In March 2019 Tamara Lanier filed a lawsuit against Harvard University and Peabody Museum for “wrongful seizure, possession and expropriation of photographic images” of her enslaved ancestors, Renty Taylor and his daughter Delia. After Lanier’s mother passed away in 2010, she had started researching information on Papa Renty. An acquaintance called her attention to the existence of the daguerreotypes of her ancestors, which Elinor Reichlin, on staff at the Peabody, had found in 1976.

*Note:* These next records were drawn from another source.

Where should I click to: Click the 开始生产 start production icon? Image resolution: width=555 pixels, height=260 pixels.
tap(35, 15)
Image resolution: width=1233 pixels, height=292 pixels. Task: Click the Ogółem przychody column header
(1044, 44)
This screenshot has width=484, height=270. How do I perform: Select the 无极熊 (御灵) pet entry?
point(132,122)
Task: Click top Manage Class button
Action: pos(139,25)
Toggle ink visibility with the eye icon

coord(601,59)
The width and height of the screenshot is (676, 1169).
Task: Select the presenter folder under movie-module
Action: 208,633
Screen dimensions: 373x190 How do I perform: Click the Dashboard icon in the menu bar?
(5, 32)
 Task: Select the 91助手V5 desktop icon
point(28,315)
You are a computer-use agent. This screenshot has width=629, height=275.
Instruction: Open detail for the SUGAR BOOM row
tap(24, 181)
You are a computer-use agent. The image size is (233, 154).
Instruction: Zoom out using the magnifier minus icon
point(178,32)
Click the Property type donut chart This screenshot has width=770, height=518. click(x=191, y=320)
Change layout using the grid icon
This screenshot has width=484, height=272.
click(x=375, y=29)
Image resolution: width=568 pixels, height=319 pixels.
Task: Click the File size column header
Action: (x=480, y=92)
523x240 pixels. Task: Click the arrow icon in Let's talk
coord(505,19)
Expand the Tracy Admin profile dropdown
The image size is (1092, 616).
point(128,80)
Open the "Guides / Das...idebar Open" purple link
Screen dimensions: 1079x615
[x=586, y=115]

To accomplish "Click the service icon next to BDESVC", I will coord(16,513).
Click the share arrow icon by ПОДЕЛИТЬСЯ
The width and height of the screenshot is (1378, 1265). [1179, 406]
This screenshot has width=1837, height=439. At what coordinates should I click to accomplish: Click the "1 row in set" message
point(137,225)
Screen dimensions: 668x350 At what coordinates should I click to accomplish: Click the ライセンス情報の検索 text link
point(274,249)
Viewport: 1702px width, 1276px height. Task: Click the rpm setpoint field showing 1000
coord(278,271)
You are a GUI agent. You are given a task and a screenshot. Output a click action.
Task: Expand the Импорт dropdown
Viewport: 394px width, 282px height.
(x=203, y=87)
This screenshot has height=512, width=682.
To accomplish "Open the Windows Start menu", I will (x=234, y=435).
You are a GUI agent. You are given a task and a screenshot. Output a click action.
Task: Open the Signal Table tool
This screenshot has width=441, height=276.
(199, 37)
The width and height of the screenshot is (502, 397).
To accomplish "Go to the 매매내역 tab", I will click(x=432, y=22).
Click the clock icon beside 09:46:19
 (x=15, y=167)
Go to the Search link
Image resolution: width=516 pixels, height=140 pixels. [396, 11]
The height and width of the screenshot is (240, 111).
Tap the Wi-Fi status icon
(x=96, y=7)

Reichlin’s preliminary research showed that in 1850 Louis Agassiz had commissioned these daguerreotypes under the mantle of authority provided by his position at Harvard University. Photography was just at its beginning then, and he used the project to prove his polygenic theory: that different human races had evolved separately and that white people were superior to others. Thus, the plate daguerreotypes of Renty and Delia (alongside those seized during the same photographic sessions from other enslaved people—Drana, Alfred, Jack, George Fassena, and Jem) are unlike other daguerreotypes commissioned by enslavers, which aimed to portray slavery as a paternalistic and benevolent form of white rule. These images had a different purpose: to capture in silver plates the inherent “truth” of white superiority. Stripping Renty, Delia, and the others bare in front of the camera was part of Agassiz and his collaborators’ plan: to let what they considered the naked truth of Black inferiority imprint itself directly from the bodies to the photographic plate, without the interference of clothing or other props that were frequently used in photographers’ studios. “If it is a shock to see full frontal nudity in early American photography,” writes the photography scholar and curator Brian Wallis, “it is even more surprising to see it without the trappings of shame or sexual fantasy.”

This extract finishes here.